* [Quoted passage]
-- Start --

Isaiah spoke this same word to Judah in his own day:

In returning and rest you shall be saved; in quietness and in trust shall be your strength. But you were unwilling. (Isaiah 30:15)

What Isaiah said of Judah is true of us. We are unwilling too. For a self-reliant heart, trusting Christ alone is harder than any work — impossible, in fact, apart from being born again. Only the Spirit can open our eyes to see Christ on his throne and turn our hearts back to him. When the Spirit does that work, the prayer of 2 Chronicles 20:12 becomes our prayer. God is named. Our powerlessness is confessed. Our eyes are on him. And God himself fights the battle.

What This Means for Me

This is the prayer that fits the moment I am in. The wars in Ukraine and the Middle East. The pressure over Iran. The drift toward Christian nationalism in my own circles. Twenty-five years of telling other people the gospel and learning, again and again, that I need to hear it too.

When I read the news, when I see my denomination drift, when I am tempted to settle for a Cyrus of my own — this prayer brings me back. Christ is King now. He rules every kingdom, including the ones whose politics please me and the ones whose politics offend me. He rules from a throne he won by giving his life away. The horde is real. God is on the throne. My eyes are on him. This is enough for today and for the years ahead.

-- End --

* [Data for this task]
-- Start --

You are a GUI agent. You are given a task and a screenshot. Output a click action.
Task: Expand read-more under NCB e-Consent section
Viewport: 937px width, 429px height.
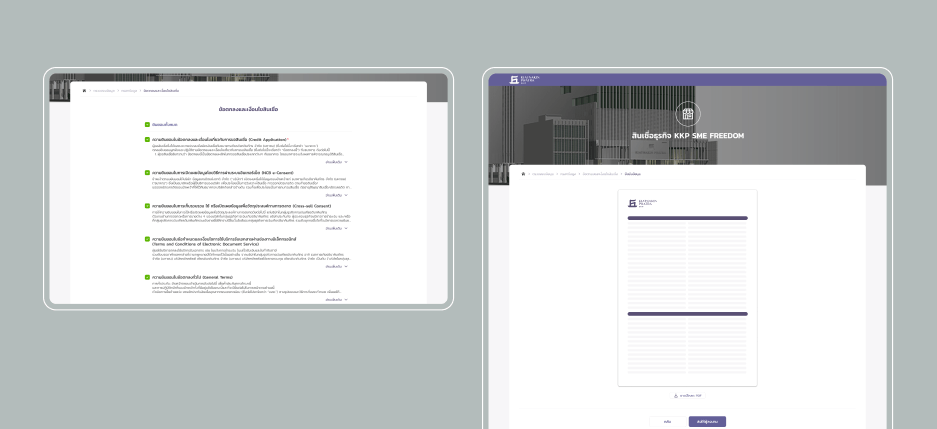coord(336,196)
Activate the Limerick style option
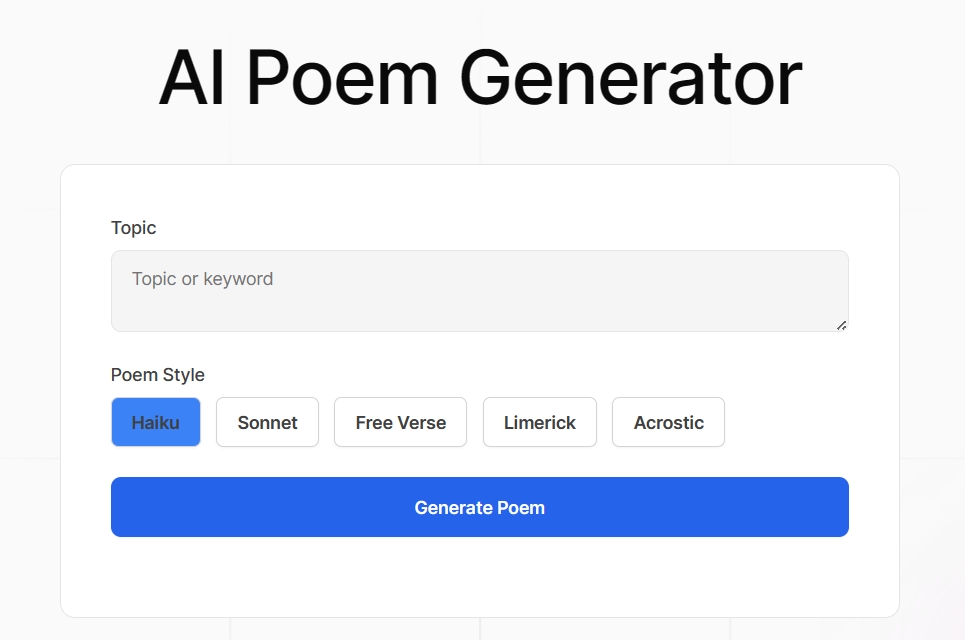This screenshot has width=965, height=640. click(539, 422)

-- End --

* [Task instructions]
1) The passage on trusting Christ says that when the Spirit does his work, the prayer of 2 Chronicles 20:12 becomes our prayer. List the four short statements that follow about that prayer.
2) Copy out every line of the listing as it appears, without the pictures.

* [The responses]
1)
- God is named.
- Our powerlessness is confessed.
- Our eyes are on him.
- And God himself fights the battle.

2)
You are a GUI agent. You are given a task and a screenshot. Output a click action.
Task: Expand read-more under NCB e-Consent section
Viewport: 937px width, 429px height.
coord(336,196)
Activate the Limerick style option
This screenshot has width=965, height=640. click(539, 422)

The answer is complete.